We Need to Talk About the Strain Computers Are Putting On Our Bodies
I never really thought about ergonomics, until I started feeling pain — by then it was already too late.
As the pandemic forced millions of office workers, including myself, to work from home over the last year, the situation was far from ideal for many of us. Many of us worked from couches, perched on kitchen benches, and hunched over dining tables–the opposite of ergonomic.
I’ve come to enjoy working remote after being a skeptic, but my biggest regret, after more than a year of it? Not paying more attention before now to the importance of ergonomics, taking breaks, stretching, and listening when my body was starting to tell me it was under stress.

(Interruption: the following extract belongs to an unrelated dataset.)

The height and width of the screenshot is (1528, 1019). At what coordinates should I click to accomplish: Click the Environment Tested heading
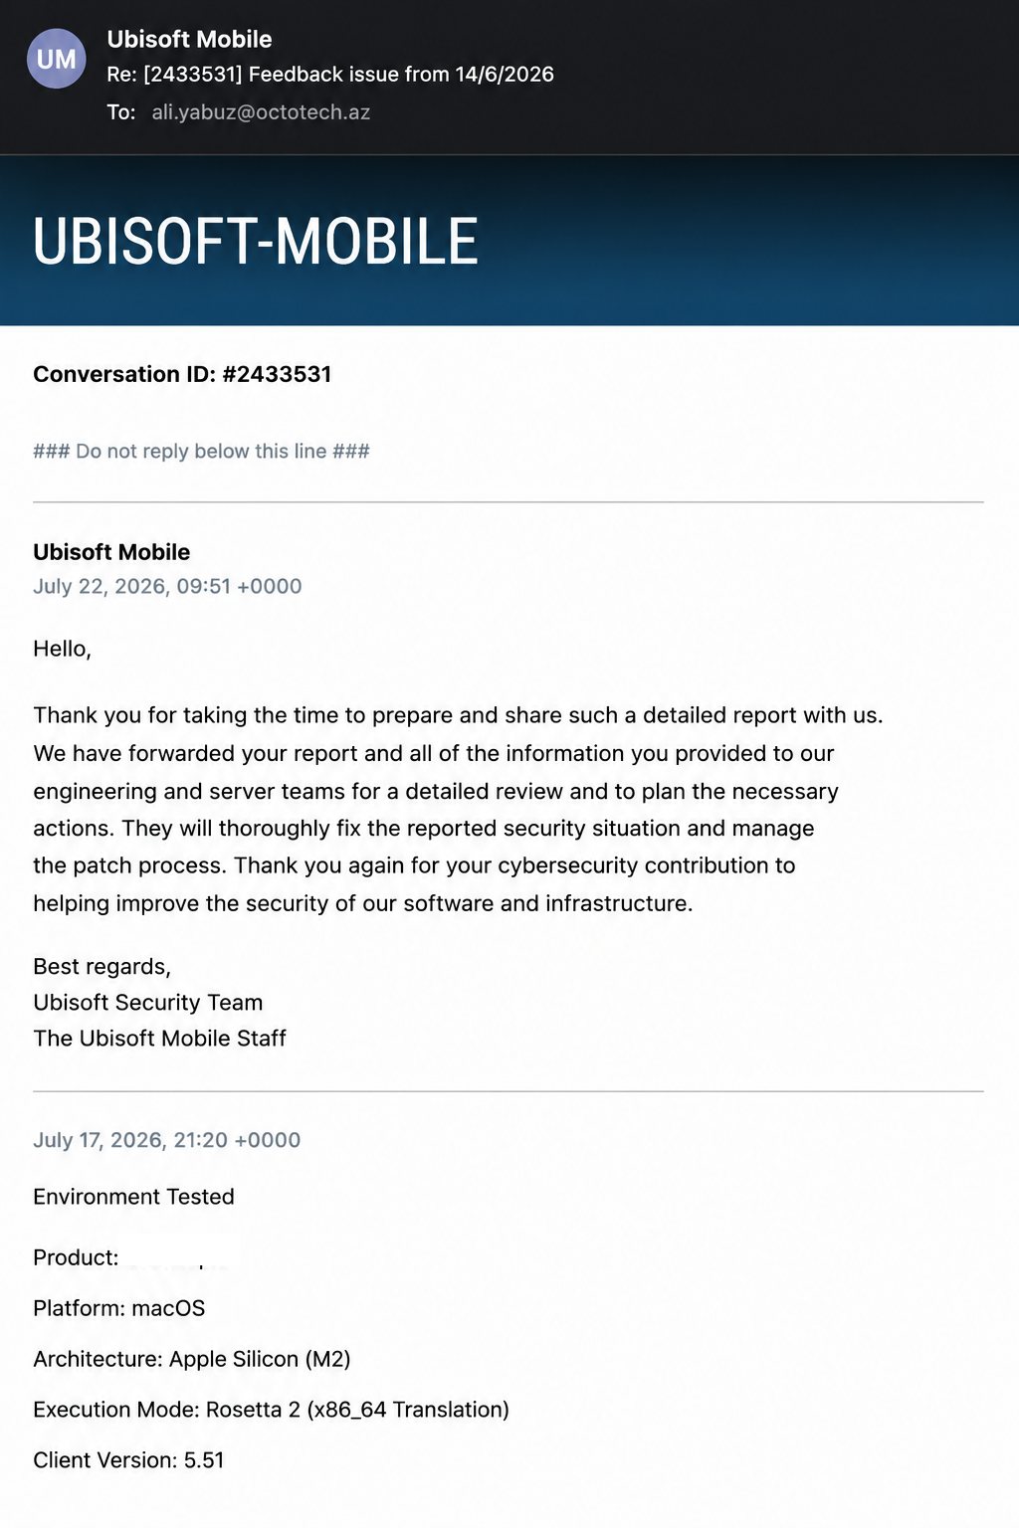point(133,1197)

The switch to permanent work from home has meant grappling with wrist and shoulder pain resulting from using a computer all day that I hadn’t experienced before. In the office, I was rarely at my desk for more than a few hours because the day was punctuated by meetings, random chatter with colleagues, or a run for a coffee. Now, it’s sitting at my desk in virtual meetings, typing and clicking for eight hours a day, which is hard to avoid.
I’m so entrenched in the tech industry and media that I had sort of convinced myself that gear alone would fix a problem.
The first few months of working from home seemed fine, aside from the constant low-level stressor of an airborne pandemic going on outside unchecked. But in late 2019, I started experiencing numbness in my ring and pinky fingers, which was manageable for a while, then grew worse over time into shoulder and neck pain as well.
At first, I reacted by doing what any technology person probably would: I bought a ton of fancy ergonomic equipment, from split keyboards to a vertical mouse and a standing desk. While it helped mitigate making the pain of a poorly configured workspace any worse, it didn’t actually fix it because I wasn’t addressing the root cause: spending hours at a desk, without stretching or strengthening my body to counteract those stressors.
It wasn’t until earlier this year when I finally realized that no amount of fancy equipment would solve the problem that I decided to go and see a physical therapist. What I’ve learned since then is that I should’ve been paying more attention to my body, and ergonomics, much earlier in my career–which would have helped prevent the pain I’m now experiencing.
I’m so entrenched in the tech industry and media that I had sort of convinced myself that gear alone would fix a problem, but the truth is that we should be emphasizing the importance of ergonomics and understanding the strain of computers on our bodies more. The software and tools we use every day don’t help much either; why can I get a warning that I’ve blown hours on Twitter, but not a reminder from my Mac to stretch?
Physical therapy finally gave me an understanding of the damage I’d caused, and how to address it–a long list of stretching and strengthening exercises that make it easier to deal with. I work on my medial nerves and shoulder three times a day now, as well as enforcing a lot of breaks away from the mouse and keyboard, which makes a difference.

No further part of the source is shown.